Task description :: The required output is the exact run of lines below that opens at the line with "The image size is (442, 408)." and closes at the line with "Open the 'Mais' filter dropdown".
--
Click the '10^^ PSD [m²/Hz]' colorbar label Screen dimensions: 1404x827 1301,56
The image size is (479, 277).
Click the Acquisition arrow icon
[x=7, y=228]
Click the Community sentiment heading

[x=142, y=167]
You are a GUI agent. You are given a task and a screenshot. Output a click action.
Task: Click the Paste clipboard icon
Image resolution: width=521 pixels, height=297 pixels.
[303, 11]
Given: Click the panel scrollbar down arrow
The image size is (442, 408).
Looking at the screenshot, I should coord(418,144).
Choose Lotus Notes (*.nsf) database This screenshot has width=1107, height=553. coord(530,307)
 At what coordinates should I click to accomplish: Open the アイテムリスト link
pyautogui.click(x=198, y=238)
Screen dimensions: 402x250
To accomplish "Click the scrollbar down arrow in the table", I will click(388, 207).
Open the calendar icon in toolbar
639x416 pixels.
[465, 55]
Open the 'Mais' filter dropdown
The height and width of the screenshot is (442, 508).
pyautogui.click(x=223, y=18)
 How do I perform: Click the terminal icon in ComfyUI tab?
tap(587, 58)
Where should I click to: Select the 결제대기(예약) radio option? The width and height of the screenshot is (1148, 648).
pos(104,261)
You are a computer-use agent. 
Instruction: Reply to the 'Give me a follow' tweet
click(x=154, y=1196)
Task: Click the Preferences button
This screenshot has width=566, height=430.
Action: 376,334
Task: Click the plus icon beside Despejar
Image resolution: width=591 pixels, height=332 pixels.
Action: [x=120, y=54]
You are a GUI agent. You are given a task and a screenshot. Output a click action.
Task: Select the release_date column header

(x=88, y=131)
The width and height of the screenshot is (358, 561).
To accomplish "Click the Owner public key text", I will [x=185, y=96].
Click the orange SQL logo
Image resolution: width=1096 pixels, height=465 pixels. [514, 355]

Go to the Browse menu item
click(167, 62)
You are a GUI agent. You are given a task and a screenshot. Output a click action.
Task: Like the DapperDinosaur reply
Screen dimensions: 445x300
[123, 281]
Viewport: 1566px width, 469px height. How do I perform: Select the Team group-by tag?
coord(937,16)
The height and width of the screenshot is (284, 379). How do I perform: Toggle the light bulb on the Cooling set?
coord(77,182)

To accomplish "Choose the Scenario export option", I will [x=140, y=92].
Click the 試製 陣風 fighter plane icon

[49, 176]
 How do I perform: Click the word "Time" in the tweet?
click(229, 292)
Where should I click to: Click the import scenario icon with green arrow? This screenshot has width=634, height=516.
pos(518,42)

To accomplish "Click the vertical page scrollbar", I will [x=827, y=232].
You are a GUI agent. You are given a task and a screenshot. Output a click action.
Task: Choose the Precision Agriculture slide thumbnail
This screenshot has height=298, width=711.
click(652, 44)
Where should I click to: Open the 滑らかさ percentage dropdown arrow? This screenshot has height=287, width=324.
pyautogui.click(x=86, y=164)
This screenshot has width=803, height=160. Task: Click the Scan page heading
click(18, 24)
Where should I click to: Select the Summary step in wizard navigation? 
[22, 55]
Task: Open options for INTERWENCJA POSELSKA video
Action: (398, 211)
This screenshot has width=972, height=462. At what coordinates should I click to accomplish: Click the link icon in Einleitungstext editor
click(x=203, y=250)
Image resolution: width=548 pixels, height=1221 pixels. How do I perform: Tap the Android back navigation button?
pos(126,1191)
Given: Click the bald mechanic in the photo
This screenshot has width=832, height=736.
--
Output of the task ::
The image size is (442, 408).
Looking at the screenshot, I should coord(418,144).
Choose Lotus Notes (*.nsf) database This screenshot has width=1107, height=553. coord(530,307)
 At what coordinates should I click to accomplish: Open the アイテムリスト link
pyautogui.click(x=198, y=238)
Screen dimensions: 402x250
To accomplish "Click the scrollbar down arrow in the table", I will click(388, 207).
Open the calendar icon in toolbar
639x416 pixels.
[465, 55]
Open the 'Mais' filter dropdown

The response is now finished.